If you want to be lazy about it (and, let’s face it, you do), you can start with a bag of almond slivers found in the baking aisle rather than whole almonds. The skins are already removed, and the slivers are easier to grind. Use 5 ounces of slivers to equal 1 cup of whole almonds.

To grind the almonds, there are a few options. Miney used her meat grinder for this, and, later, a potato ricer. Beth uses a blender for this and says it goes a lot faster. A food processor also fits the bill for this task.

The consistency to aim for is tiny crumbs. If the almonds become as finely ground as flour, it’s time to try again with new almonds.

The cookies can be made with either three sticks of unsalted butter or a stick and a half each of butter and margarine. “We ended up doing half butter and half margarine, because they didn’t hold together as well all butter,” Miney says.

Beth still prefers all butter.

Rounding out the recipe are sugar, flour — measure 4 cups unsifted flour, but then sift the flour just before adding to the mixer — eggs, and almond extract. And once the dough is made, it must be refrigerated for a few hours or overnight before moving on to the next step.

Here’s where the meat grinder comes in again.

Miney got her Swedish-made meat grinder from an aunt, who picked it up during a trip to Denmark. A flat metal plate with different style holes is attached to the meat grinder to shape the dough as it comes out.

Beth says the star-shaped hole is used to make round “wreath” cookies, and a shape that is flat on the bottom and spiked on the top, like a crown, is used to make straight “log” cookies.

It’s important that the dough is still cold from the refrigerator when it goes into the grinder. “You don’t want it too soft and then they won’t roll out right,” Miney says.

Miney’s meat grinder was held to the counter with a C-clamp jerry-rigged by her late engineer husband, John. Today, a meat grinder is a common accessory for a KitchenAid. A cookie press could possibly stand in for the meat grinder, but because the dough is hard, it would have to be a very well-made metal press — not plastic.

Shaping the dough is a two-person job, one to cut off chunks of dough and add it to the grinder, and one to catch the dough as it comes out in strips, which are then cut into individual cookies.

To make sure all of the dough gets out of the grinder and none of it is wasted, Beth says to stuff bread down the grinder to push the last of the dough through. “It’s a very labor-intensive process,” she adds.

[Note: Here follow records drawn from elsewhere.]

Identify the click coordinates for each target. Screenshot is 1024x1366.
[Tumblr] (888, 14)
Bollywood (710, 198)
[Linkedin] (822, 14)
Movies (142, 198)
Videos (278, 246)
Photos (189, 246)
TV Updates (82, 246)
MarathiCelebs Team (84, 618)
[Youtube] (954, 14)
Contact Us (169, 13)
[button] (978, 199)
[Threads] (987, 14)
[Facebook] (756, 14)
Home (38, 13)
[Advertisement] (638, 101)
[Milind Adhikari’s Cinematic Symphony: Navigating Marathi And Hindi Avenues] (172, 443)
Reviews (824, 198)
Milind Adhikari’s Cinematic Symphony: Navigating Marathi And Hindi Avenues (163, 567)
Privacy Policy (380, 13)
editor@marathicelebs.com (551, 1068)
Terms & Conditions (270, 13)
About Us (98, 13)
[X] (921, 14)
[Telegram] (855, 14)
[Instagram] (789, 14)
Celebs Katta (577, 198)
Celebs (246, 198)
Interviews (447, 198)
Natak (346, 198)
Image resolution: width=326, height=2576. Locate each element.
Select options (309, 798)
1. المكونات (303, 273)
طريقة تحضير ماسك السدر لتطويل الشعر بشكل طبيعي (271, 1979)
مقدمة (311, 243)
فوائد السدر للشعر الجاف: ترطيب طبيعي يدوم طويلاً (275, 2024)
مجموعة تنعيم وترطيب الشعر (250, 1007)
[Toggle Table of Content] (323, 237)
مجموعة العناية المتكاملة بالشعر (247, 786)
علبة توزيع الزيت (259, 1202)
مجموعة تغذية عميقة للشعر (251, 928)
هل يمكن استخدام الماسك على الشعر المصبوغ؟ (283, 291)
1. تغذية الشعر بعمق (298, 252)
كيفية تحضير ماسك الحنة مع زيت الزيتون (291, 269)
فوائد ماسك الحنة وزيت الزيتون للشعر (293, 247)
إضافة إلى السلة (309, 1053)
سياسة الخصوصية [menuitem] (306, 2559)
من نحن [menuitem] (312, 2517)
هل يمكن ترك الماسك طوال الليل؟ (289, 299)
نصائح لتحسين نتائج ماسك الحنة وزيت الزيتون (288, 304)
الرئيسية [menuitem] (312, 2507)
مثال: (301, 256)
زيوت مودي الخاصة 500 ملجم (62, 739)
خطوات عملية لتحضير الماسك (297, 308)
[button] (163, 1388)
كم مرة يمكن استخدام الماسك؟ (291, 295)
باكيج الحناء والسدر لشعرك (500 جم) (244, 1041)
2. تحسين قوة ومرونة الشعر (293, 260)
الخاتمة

Once the cookies are shaped and before the dough has the chance to warm up, the cookies should go right in the oven. If they sit out before being baked they will lose their shape and burn in the oven. But watch the oven closely no matter what, because the cookies are thin with ridges that can burn easily.

Miney has tried the blue tin cookies, and her assessment is that her own cookies are more buttery.

“Everybody loves them when they eat them,” she says.

“They’re very ‘more-ish,’” Beth says. “You eat one, and you want to eat more.”

Miney’s Danish Butter Almond Cookies

Ingredients:

1 cup blanched whole almonds or 5 ounces almond slivers

3 sticks unsalted butter, or 1½ sticks butter and 1½ sticks margarine

1¾ cups granulated sugar

4 cups all-purpose flour, unsifted

2 Tbsp. almond extract

2 eggs

Steps:

Grind almonds in a blender or food processor until they are tiny crumbs. Cream the butter and sugar in a stand mixer. Add eggs, one at a time. Add almond extract. Add ground almonds. Sift the flour and add to mixer 1 cup at a time. Mix dough slowly until combined. Put dough in wax paper sprinkled with flour, wrap tightly in plastic wrap and refrigerate overnight.

Add chunks of dough to meat grinder gradually and press though with cookie attachment set to desired shape. Cut the dough into 3-inch pieces. Put shaped dough, either straight pieces or rounded into tight circles, onto a greased cookie sheet. Bake for 9 to 11 minutes at 375 degrees.